━━━━━ Given entries

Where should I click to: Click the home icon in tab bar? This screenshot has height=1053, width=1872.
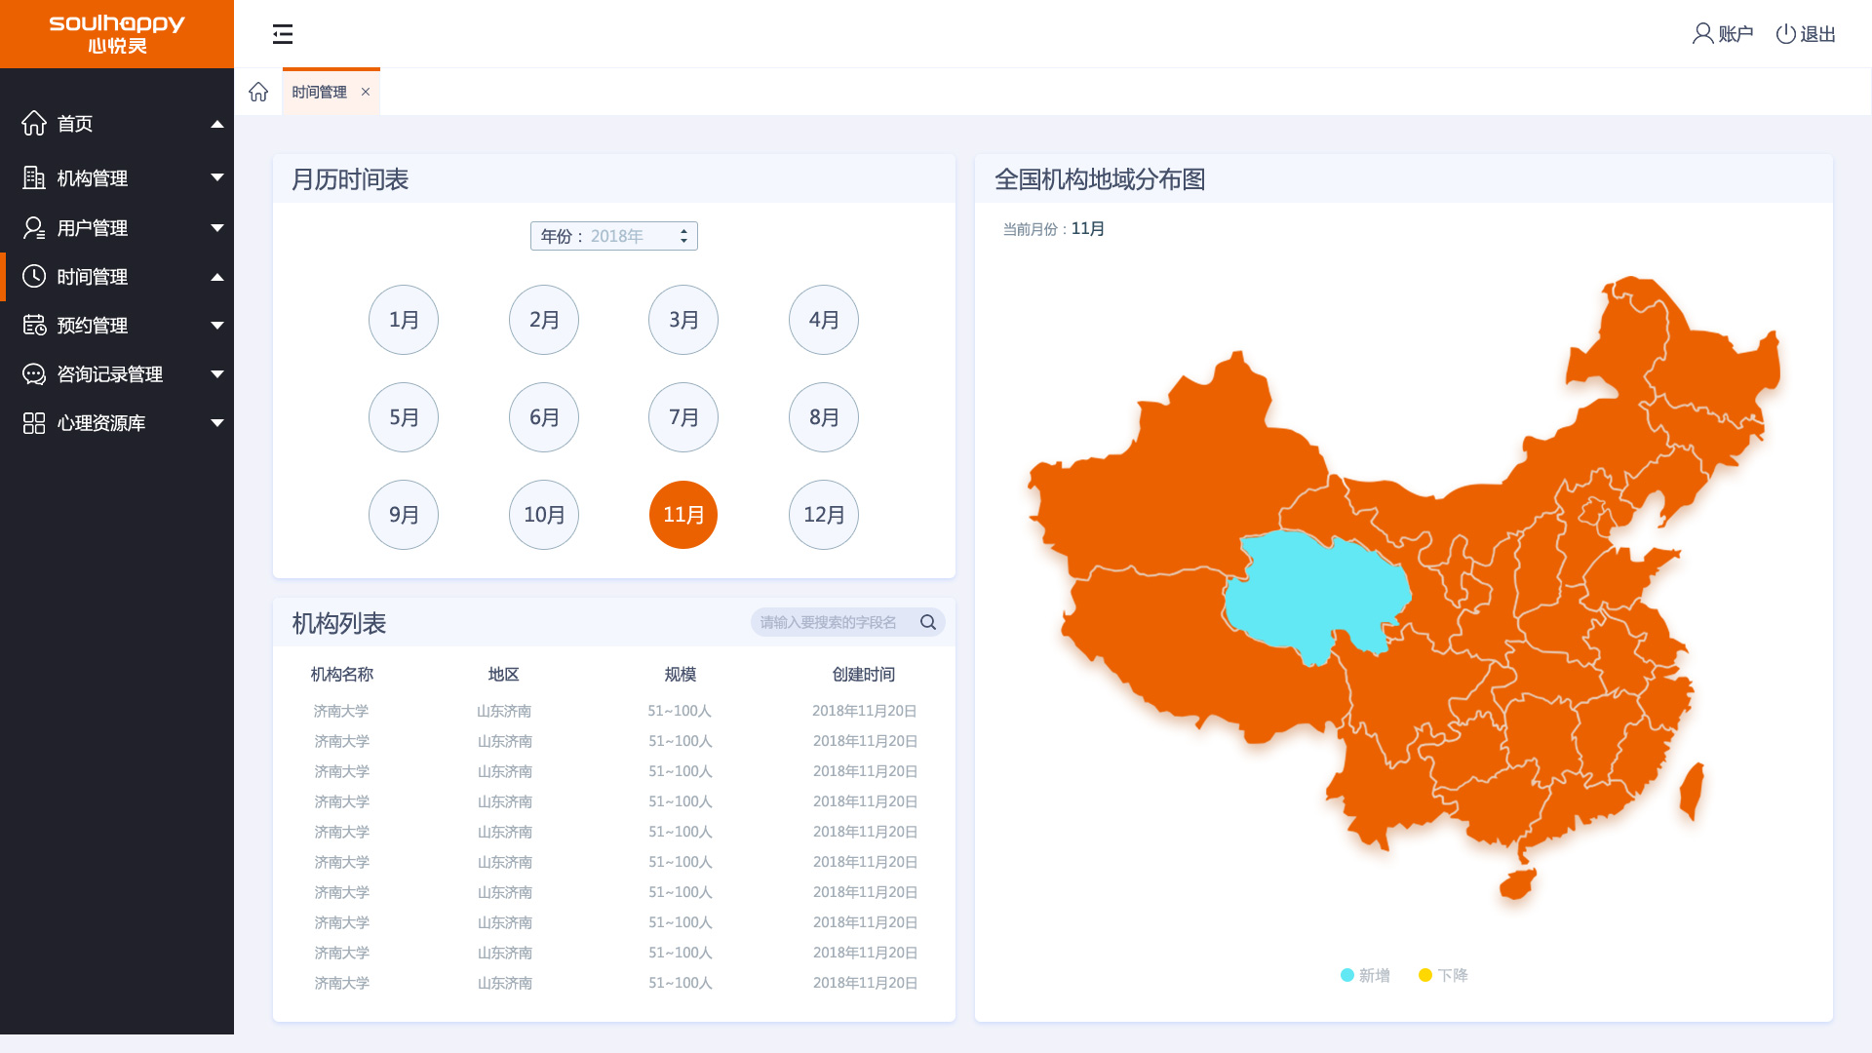(258, 92)
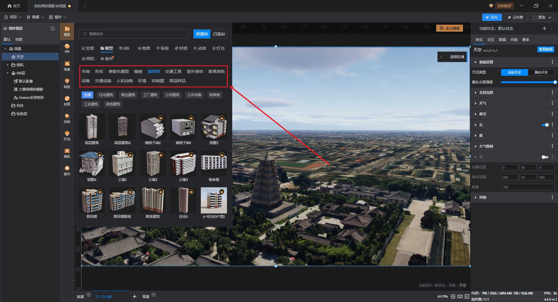Select the 灯光 lighting sidebar icon

click(x=67, y=135)
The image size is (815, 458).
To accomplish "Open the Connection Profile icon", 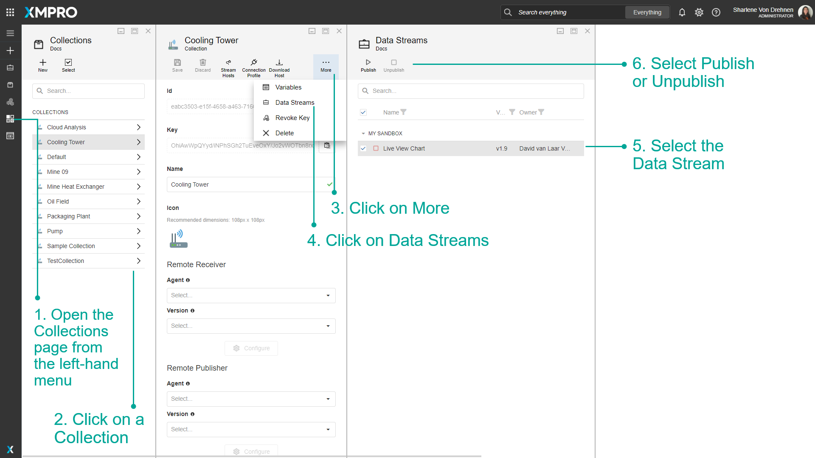I will tap(253, 63).
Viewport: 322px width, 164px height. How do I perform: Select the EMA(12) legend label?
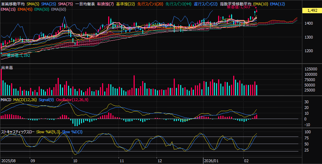tap(277, 4)
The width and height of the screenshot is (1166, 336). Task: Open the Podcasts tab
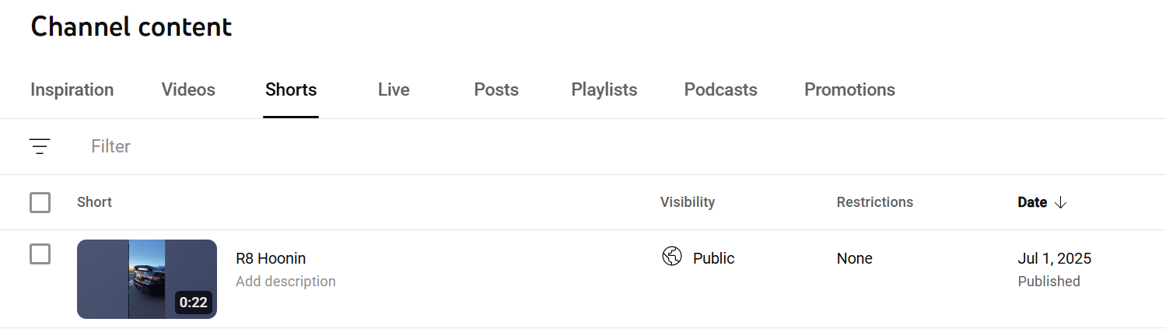[720, 90]
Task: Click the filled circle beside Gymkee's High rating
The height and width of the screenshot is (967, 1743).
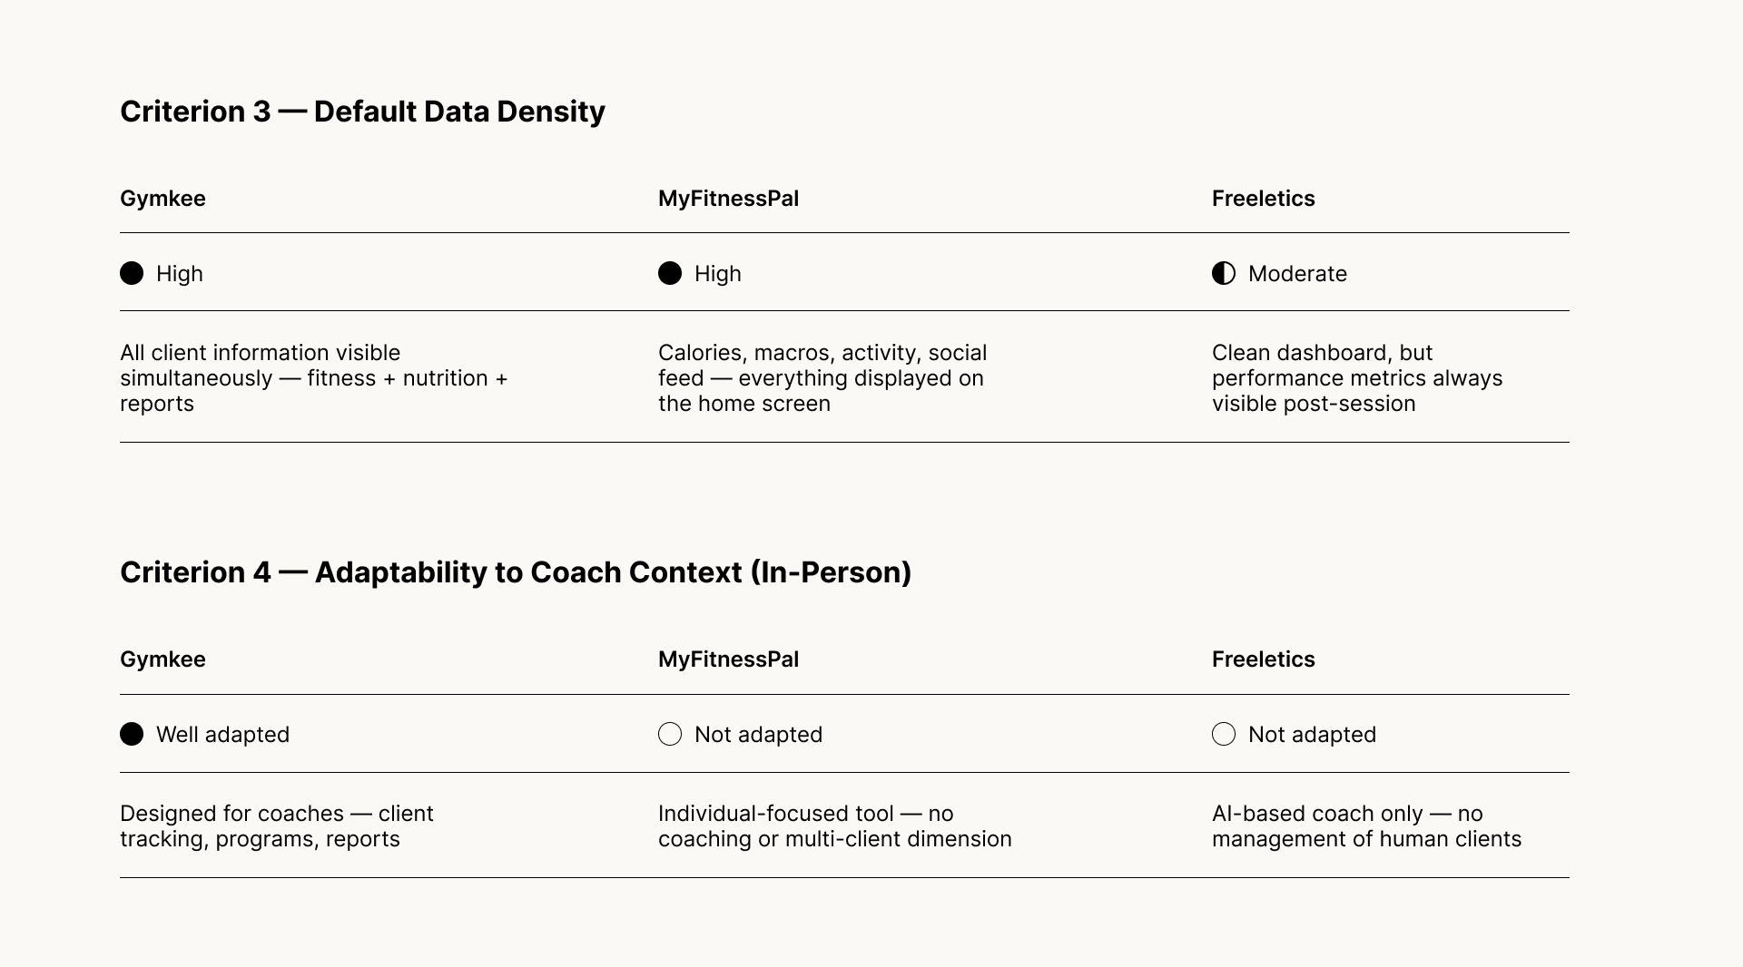Action: coord(132,273)
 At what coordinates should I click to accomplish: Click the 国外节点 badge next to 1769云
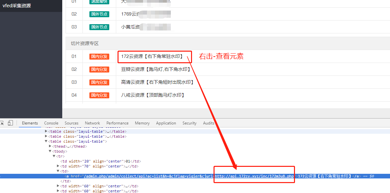point(99,14)
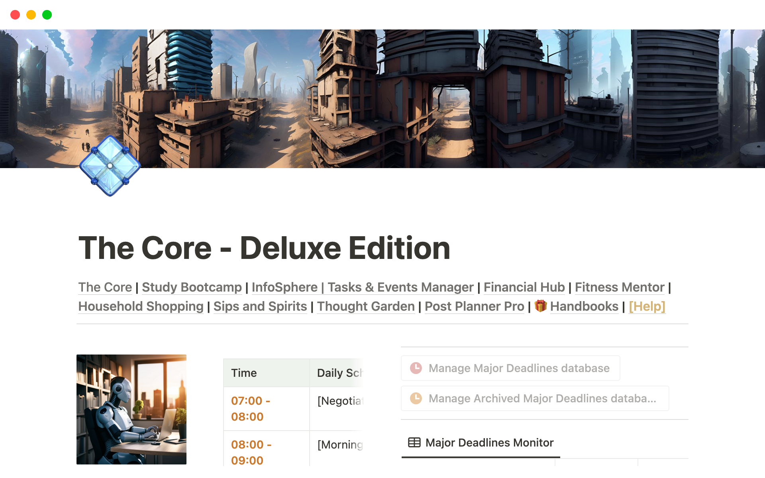Image resolution: width=765 pixels, height=478 pixels.
Task: Go to InfoSphere | Tasks & Events Manager
Action: (362, 287)
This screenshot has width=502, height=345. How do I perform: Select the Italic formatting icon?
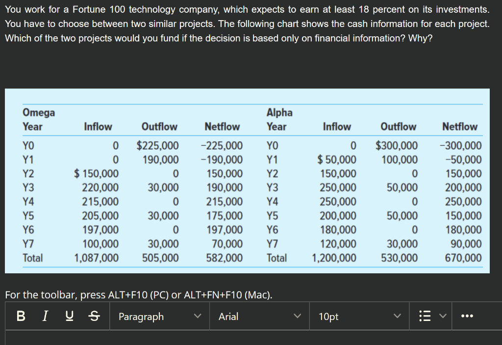(x=45, y=316)
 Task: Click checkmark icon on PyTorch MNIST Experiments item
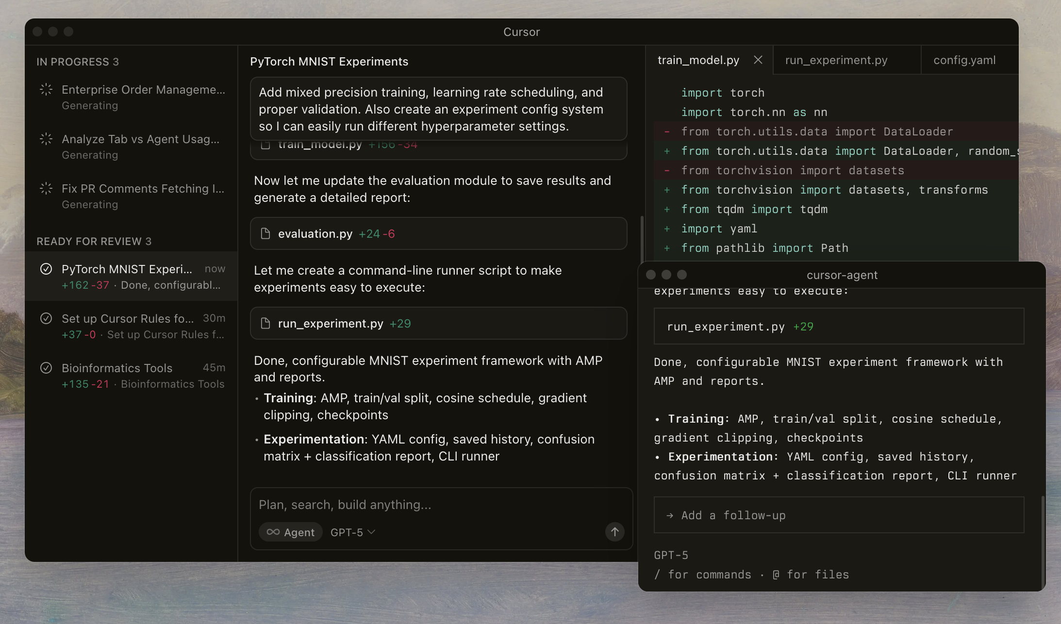(x=46, y=269)
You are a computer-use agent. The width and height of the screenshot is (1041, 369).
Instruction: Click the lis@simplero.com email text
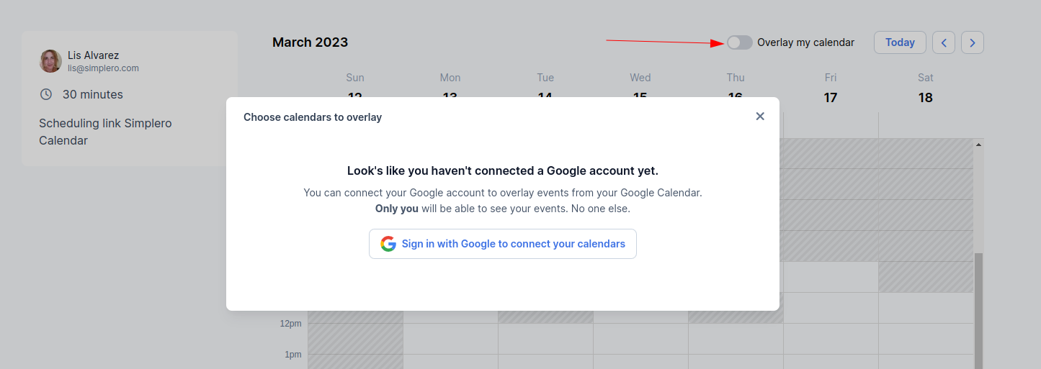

━━━━━━━━━━

● **What to do**: Lay out the material from the line containing "Task: Click checkmark" through the end as a Markdown table with the columns Row and Material line. Skip blank lines and leave the pictures out.

● **Right answer**:
| Row | Material line |
|---|---|
| 1 |  Task: Click checkmark icon on PyTorch MNIST Experiments item |
| 2 | (x=46, y=269) |
| 3 | You are a computer-use agent. The width and height of the screenshot is (1041, 369). |
| 4 | Instruction: Click the lis@simplero.com email text |